10
May
06

Our Hands, Ourselves

I like to watch people’s hands while standing in the subway. During the morning and evening commutes, when the trains are crowded and people are standing and grasping at anything solid to keep their balance, hands are so exposed. Sometimes all I can see of a person is his or her hand.

Some bite their fingernails; others take exceptional care of their tips. They are brown and beige and pink and sallow and white. Some have spots. Some have finely formed ropes of veins down the arm, around the wrists and across the back of the hand. Some have hairy knuckles. Some with a firm grip show sinews and tendons straining against the skin. Some are fat and shapeless. Some are so thin, it’s a wonder they function at all.

There is a paradox about hands: While they are indeed exposed and open and very public, they are also extremely private and personal and intimate.

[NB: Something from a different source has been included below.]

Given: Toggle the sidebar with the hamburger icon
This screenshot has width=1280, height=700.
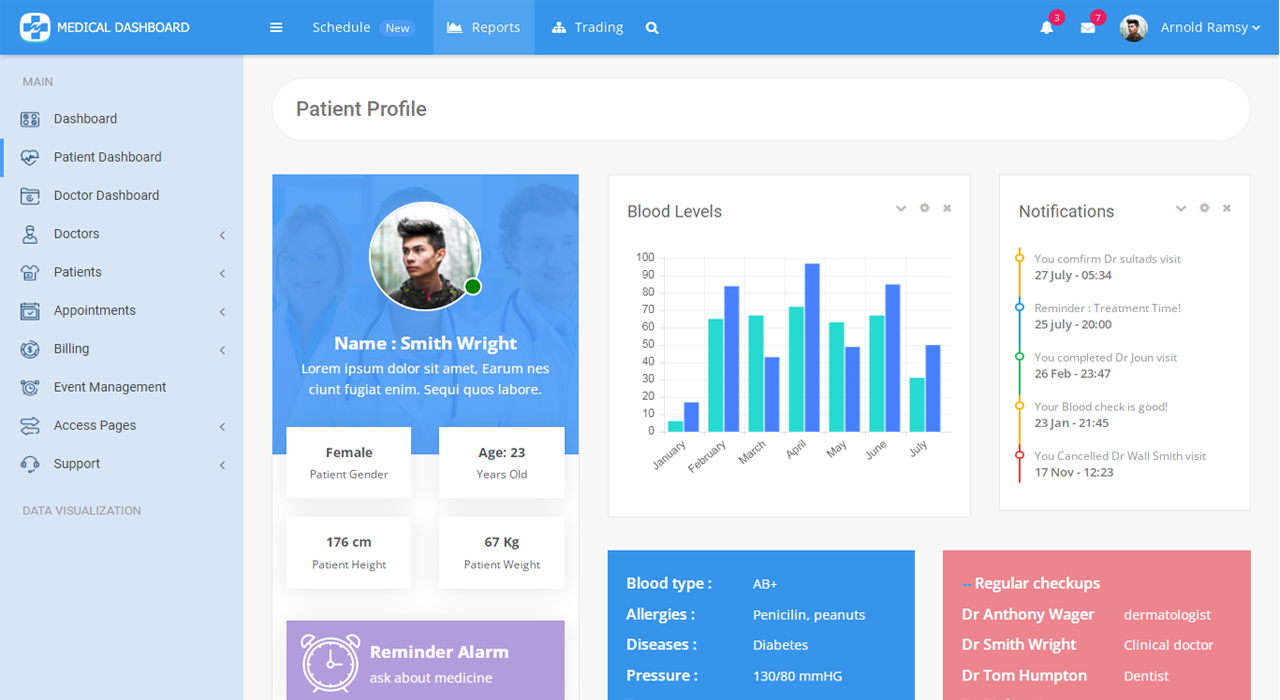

Almost everything we do both privately and publicly involves hands. Why are we so skittish about genitalia and breasts when it is our hands that prepare our food, burp our babies, wipe our asses, wash our bodies, insert and remove our contact lenses, wear our wedding rings?

If the brain is the largest sex organ, surely the hand is the second largest. Indeed, sometimes sex involves the hands more than any other body part.

You put your hands where? And then you touched me? the doorknob? your french fries?

Of course, we wash them. And for the ultimate in OCD behavior, we can also waterlessly sanitize them. So, I’m not talking about dirt or germs here, but rather the idea of what we do with our hands.

We write with our hands, conducting our fears, memories and desires — and things much more banal — from the brain to the page. Some talk with their hands, expressing themselves with complete languages but without a single word. We construct with our hands: buildings, art, Web sites. We destroy with our hands.

We play with our hands — piano, rugby. A friend of mine, who does both, and who works on a laptop computer all day long, recently broke the smallest phalange of his ring finger. All the things he does that matter have become exercises in endurance, so central are his hands to his life.

We are defined by our hands. When that thumb showed up millions of years ago, everything changed. Forget fire, the wheel, moveable type, cheese in a can. The revolutionary hand started this whole crazy mess.

It’s kind of obscene, the way we so shamelessly expose people to our hands, given all the trouble they get up to. We should wear gloves.